Storm on the Island

Storm on the Island Study Guide

"Storm on the Island" is a poem by Irish poet Seamus Heaney, first published in his 1966 collection Death of a Naturalist. It has been interpreted as an allegory for political tensions in Northern Ireland, though it does not allude to these tensions explicitly. It portrays a desolate island landscape inhabited by a group of resourceful individuals who must protect themselves from a storm. If read as an allegory for conflict in Ireland, then the islanders may be understood to represent the Irish people. The storm, meanwhile, may represent oppressive British rule, and may represent the brutality of war and conflict in general.

The poem begins with a description of the island itself and the islanders' techniques of self-protection. It then shifts to describing the chaos of the storm, making heavy use of enjambment in order to portray turmoil and build suspense. As the poem draws to a close, the speaker makes note of the paradoxical nature of the islanders' fear, musing that the storm they are afraid of is both destructive and, on a physical level, almost nonexistent.
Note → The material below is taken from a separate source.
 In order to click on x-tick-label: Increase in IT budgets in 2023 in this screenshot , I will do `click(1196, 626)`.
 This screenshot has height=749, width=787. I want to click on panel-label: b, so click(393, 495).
The poem is notable for its vivid descriptions of the natural world and for its meticulous use of assonance, alliteration, consonance, and onomatopoeia. It borrows from military vocabularies, subtly comparing the storm to an attacking army. It is written as a single stanza, uses iambic pentameter throughout, and, though it does not consistently use rhyme, does conclude with an end rhyme. Its speaker appears to be an amalgamation of the island's inhabitants, identified only as "we." The reader is also addressed as "you," implying that even the reader is implicated in the poem's conflict.

Death of a Naturalist, the collection containing this poem, contains 33 others as well, including the well-known "Digging" and "Mid-Term Break." These other poems, like "Storm on the Island," are concerned with the natural world, Irish heritage and history, loss, and the divide between the physical and abstract realms.